A HISTÓRIA DO CINEMA - PARTE 5

14 de novembro de 2003

 

AS ESCOLAS E MOVIMENTOS CINEMATOGRÁFICOS - 3

McCarthismo

No final da Segunda Guerra, o mundo se dividiu em dois grandes blocos: um ocidental, liderado pelos Estados Unidos; outro oriental, dominado pela União Soviética. Durante a luta contra os nazistas, Estados Unidos, Inglaterra, França Livre e outros aliados (inclusive o Brasil, apesar de ser dirigido por um ditador, Getúlio Vargas) se uniram à União Soviética, mas sem nunca imaginar a brutalidade do ditador Stalin (responsável pela morte de milhões de pessoas). Enquanto os outros países, que acabaram de ser desocupados pelos nazistas, foram tomados pelos comunistas, criando a chamada Cortina de Ferro, que dominou durante décadas a Europa Oriental e metade da Alemanha.

Terminada a guerra tradicional, começava a chamada Guerra Fria, uma luta de espiões, propaganda, armas sujas e onde valia tudo.

Durante o tempo em que Hollywood era aliada dos russos, alguns filmes (poucos) foram produzidos para promover a amizade entre os dois países, eram geralmente românticos, mostrando o lado bom do povo ("A Canção da Rússia", de Gregory Ratoff, 43; "A Estrela do Norte", 43, de Milestone). Quase sempre escritos por roteiristas que haviam pertencido ao Partido Comunista. Acontece que nos anos trinta, muitos intelectuais haviam se inscrito no Partido Comunista porque parecia ser um lugar de luta por melhores condições de vida para a sociedade. Mas, muitos deles depois se afastaram e não aceitavam as ordens do Partido. Entretanto, o registro ficou para atormentá-los.

Quando começou a Guerra Fria, todo mundo que tinha uma ligação com os comunistas passou a ser suspeito. Ainda em 47, houve uma tentativa de membros do Congresso americano de investigar a chamada infiltração comunista em Hollywood. Então, um movimento liderado por Bogart, Edward G. Robinson e outros, conseguiu abafar seu impacto. Mas, por pouco tempo. Logo depois, surgiu um político demagogo e perigoso, chamado Joseph McCarthy (1905-1957) que resolveu ficar famoso perseguindo os possíveis comunistas. Liderou uma comissão que convidava certas pessoas a depor e denunciar os colegas. Os que se recusassem poderiam ir para a prisão por ofensa ao governo. Era uma situação sem saída, que passou para a história como o período negro do McCarthismo ou a Caça às Bruxas.

O que se pede ▸
Dê continuidade ao texto sobre o McCarthismo em Hollywood, partindo da última frase apresentada.

Dados fornecidos ▸
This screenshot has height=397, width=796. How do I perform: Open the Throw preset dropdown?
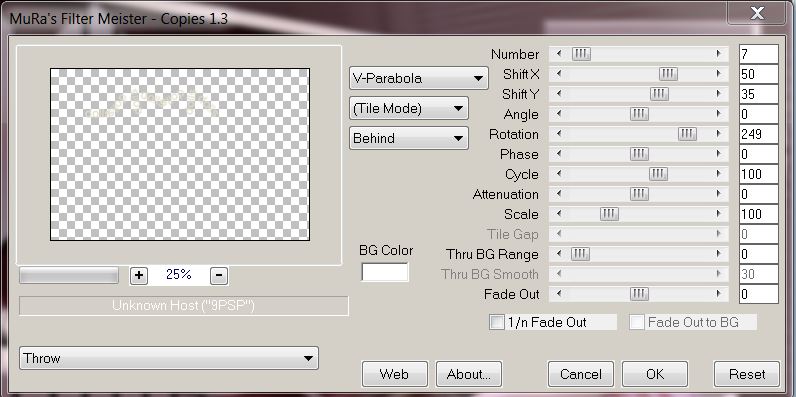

Resposta ▸
Por pressão dos políticos, os estúdios foram obrigados a fazer listas negras, impedindo os suspeitos de trabalhar (mas, sem receberem explicações), ou até listas cinzentas (os acusados não podiam ser contratados só porque podiam ter uma vaga ligação com alguém que tinha sido comunista).

Alguns roteiristas recusaram prestar depoimento e acabaram na cadeia (conhecidos como Os Dez de Hollywood). Outros, aceitaram depor e renegar o passado, como o diretor Edward Dmytryk, Elia Kazan (que até hoje é perseguido pelos ex-amigos por isso) e o ator Sterling Hayden. Entretanto, ser delator não era uma coisa bonita nem bem aceita. A carreira deles foi reiniciada, mas ficou marcada para sempre.

Outros atores, abraçaram a causa nacionalista de braços abertos (como Ginger Rogers e sua mãe, professora de arte dramática, Robert Taylor, Gary Cooper e Adolphe Menjou), muitos ficaram sob suspeita (Lucille Ball e Robinson) e dezenas tiveram sua carreira estragada, tendo que ir procurar trabalho na Broadway (como Zero Mostel, Gale Sondergaard, Marsha Hunt, John Garfield, que morreu de enfarte diante das presões, etc.) ou morar no exterior (como Joseph Losey, Jules Dassin e Vincent Sherman).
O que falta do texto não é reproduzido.